Bronwen sat on the edge of Lili’s bed.
“What’s going on? Are you having contractions?”
Lili let out a puff of air. “Yes.”
“This is way too early.”
Lili didn’t answer, just stared down at the
blankets covering her legs.
This was like pulling teeth—and unlike Lili.
“What does Branwen say?” Hired right after her marriage to David,
Branwen was Lili’s maid and much loved and trusted by Lili.
“She worries too. And nags.”
“As she should.” Bronwen leaned forward.
“You and I both know that there’s no way out of this birth. Only
through it. The baby is going to come, whether you want it to or
not. We’re here for you, for whatever you need. You have to believe
that everything’s going to be okay.”
“Rachel’s gone,” Lili said. “We will have to
do this without her.”
“Why would we have to? Everyone gets
contractions every now and then. Do you think the baby is really
coming?”
Lili rubbed the end of her nose. “It may be
that my dates are wrong.”
Ice settled in the pit of Bronwen’s
stomach.
Then Lili added, “There’s no
may be
.
My dates are wrong.”
Bronwen closed her eyes, willing herself to
remain calm. “Last I heard, you were seven-ish months pregnant.

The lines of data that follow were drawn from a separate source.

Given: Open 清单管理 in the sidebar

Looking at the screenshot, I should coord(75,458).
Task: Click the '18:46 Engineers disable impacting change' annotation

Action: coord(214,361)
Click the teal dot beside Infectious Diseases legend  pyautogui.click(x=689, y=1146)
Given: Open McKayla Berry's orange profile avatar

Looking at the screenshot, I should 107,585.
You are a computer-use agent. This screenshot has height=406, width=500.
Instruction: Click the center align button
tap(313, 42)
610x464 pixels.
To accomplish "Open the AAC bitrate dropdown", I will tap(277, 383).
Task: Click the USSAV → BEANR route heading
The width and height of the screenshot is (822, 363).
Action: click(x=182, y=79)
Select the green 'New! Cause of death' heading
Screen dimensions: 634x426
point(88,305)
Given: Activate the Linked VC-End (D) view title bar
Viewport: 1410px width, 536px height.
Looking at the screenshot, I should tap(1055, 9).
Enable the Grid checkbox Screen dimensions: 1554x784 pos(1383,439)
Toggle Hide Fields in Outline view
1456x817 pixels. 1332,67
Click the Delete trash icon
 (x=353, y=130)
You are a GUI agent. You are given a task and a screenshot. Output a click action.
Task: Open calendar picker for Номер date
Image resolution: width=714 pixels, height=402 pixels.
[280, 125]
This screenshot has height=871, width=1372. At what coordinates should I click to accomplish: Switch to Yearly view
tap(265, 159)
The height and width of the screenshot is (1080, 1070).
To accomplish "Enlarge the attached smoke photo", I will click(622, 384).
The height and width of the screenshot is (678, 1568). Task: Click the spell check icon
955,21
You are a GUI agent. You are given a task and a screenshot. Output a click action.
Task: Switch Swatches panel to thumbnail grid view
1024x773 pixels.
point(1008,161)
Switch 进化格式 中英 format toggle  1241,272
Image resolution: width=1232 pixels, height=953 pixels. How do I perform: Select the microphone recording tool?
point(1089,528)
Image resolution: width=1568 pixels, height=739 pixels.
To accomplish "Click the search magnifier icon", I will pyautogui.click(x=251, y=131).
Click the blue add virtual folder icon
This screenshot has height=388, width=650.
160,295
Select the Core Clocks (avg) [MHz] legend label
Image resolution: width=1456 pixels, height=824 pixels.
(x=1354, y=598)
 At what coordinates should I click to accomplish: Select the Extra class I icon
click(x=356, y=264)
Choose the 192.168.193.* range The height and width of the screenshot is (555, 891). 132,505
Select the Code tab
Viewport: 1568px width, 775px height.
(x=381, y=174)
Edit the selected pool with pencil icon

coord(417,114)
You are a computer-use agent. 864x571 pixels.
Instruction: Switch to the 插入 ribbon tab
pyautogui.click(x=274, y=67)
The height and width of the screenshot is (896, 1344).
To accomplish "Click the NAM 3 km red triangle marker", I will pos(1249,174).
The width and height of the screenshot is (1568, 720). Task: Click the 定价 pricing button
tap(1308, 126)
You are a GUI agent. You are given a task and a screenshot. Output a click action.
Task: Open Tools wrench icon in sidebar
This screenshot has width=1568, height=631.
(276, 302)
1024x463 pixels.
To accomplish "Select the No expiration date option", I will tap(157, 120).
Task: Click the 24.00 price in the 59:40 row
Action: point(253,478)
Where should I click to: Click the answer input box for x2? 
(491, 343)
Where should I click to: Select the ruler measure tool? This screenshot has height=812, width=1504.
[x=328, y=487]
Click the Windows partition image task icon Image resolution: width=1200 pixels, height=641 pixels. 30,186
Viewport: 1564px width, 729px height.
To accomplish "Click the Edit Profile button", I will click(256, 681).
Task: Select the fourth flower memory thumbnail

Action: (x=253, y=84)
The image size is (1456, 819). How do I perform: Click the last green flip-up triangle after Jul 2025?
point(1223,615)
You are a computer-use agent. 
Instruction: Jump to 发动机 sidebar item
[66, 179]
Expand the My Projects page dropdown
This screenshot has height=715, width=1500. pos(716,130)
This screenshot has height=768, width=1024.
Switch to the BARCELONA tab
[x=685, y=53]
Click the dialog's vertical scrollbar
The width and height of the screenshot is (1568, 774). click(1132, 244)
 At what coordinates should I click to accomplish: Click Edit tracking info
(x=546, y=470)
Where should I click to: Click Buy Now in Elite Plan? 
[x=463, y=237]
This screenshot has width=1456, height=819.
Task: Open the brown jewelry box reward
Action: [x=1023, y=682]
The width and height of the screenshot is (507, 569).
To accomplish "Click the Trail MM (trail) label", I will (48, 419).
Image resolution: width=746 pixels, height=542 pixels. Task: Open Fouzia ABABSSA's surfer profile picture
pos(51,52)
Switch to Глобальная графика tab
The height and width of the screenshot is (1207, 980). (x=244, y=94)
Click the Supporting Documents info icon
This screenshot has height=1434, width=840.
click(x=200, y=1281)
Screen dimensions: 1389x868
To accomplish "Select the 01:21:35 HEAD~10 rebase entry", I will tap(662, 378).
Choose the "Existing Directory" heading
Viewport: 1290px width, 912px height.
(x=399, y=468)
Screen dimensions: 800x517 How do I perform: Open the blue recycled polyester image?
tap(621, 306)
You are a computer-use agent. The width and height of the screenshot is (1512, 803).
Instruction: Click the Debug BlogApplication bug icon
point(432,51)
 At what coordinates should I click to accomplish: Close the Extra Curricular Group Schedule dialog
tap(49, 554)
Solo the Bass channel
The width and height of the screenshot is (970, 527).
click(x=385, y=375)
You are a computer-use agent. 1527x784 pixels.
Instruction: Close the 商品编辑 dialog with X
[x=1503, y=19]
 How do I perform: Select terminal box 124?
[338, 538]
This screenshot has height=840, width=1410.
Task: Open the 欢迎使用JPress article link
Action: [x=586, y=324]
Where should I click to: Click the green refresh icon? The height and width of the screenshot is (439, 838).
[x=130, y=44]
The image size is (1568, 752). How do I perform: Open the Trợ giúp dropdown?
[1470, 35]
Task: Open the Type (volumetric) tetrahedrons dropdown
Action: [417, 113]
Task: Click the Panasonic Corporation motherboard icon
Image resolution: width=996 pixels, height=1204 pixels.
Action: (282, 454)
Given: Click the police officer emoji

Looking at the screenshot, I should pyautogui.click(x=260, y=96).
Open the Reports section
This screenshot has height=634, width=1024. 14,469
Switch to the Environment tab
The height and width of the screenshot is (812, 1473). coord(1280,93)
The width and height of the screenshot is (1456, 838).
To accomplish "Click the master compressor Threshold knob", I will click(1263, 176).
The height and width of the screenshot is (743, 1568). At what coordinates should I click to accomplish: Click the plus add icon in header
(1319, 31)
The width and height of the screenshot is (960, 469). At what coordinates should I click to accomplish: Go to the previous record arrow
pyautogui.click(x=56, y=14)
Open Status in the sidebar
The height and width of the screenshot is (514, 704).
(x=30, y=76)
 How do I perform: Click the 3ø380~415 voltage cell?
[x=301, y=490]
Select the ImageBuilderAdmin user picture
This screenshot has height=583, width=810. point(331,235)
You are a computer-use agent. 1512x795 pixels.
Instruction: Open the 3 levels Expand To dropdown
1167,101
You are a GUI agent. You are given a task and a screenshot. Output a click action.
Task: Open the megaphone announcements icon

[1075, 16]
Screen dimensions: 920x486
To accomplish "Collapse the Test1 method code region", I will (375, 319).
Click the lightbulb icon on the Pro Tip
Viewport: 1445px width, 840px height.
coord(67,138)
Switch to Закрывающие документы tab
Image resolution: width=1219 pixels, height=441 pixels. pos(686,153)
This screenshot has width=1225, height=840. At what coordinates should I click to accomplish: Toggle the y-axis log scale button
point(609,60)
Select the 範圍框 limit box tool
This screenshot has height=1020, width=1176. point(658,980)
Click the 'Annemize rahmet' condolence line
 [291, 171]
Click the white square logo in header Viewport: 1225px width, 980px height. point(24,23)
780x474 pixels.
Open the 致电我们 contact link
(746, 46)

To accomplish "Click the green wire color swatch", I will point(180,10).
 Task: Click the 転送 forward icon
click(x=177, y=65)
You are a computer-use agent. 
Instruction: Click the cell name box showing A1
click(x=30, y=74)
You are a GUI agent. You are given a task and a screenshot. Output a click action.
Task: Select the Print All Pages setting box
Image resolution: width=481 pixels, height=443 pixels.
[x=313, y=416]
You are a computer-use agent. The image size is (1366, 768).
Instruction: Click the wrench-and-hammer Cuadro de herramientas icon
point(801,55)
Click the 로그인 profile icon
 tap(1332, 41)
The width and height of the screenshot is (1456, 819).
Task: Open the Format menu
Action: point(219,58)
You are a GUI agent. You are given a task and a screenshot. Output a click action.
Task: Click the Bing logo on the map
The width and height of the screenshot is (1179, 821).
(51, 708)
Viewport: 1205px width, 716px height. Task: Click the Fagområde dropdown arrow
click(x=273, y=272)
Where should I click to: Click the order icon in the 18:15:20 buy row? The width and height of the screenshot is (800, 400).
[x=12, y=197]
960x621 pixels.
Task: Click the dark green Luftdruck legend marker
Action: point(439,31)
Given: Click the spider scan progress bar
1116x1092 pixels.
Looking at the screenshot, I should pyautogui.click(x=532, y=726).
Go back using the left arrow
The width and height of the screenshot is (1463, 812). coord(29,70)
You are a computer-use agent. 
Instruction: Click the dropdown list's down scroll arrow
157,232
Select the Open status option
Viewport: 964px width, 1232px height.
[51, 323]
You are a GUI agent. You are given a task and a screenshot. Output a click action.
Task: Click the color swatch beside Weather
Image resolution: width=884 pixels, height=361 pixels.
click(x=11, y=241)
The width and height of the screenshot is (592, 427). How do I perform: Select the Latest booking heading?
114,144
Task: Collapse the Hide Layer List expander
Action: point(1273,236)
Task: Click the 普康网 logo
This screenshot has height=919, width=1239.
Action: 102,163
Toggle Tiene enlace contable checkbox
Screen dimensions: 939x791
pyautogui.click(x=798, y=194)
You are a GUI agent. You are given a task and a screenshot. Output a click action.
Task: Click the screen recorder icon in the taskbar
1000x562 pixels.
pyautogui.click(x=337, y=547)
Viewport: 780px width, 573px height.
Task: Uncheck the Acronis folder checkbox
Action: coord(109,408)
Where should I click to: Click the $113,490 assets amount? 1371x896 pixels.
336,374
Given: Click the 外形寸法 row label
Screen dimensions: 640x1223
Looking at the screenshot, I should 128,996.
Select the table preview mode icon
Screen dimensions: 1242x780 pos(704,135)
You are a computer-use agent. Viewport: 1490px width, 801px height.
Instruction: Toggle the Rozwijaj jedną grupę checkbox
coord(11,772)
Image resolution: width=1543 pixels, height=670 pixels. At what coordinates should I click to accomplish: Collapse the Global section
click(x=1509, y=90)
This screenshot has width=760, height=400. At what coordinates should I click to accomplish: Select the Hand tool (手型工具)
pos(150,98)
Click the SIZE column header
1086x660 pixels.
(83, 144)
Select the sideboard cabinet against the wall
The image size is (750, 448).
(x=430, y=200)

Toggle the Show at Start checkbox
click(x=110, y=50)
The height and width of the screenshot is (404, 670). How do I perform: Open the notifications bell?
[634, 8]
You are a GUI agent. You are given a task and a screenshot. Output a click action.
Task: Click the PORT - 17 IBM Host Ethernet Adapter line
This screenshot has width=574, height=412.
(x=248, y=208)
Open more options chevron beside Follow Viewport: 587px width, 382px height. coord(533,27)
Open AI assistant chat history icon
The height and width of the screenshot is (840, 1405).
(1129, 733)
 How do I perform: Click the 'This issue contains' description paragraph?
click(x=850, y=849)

Are
you telling me that isn’t right?”
Lili bent her knees so they made a mountain
in the middle of the bed and tucked the covers around herself, all
without looking directly at Bronwen. “Yes.”
Bronwen tried to think of what to say that
wouldn’t mean leaping the distance between them and shaking Lili
for keeping the truth from her—and from David. “We’ve all thought
you’ve been looking big, and you’re already waddling.”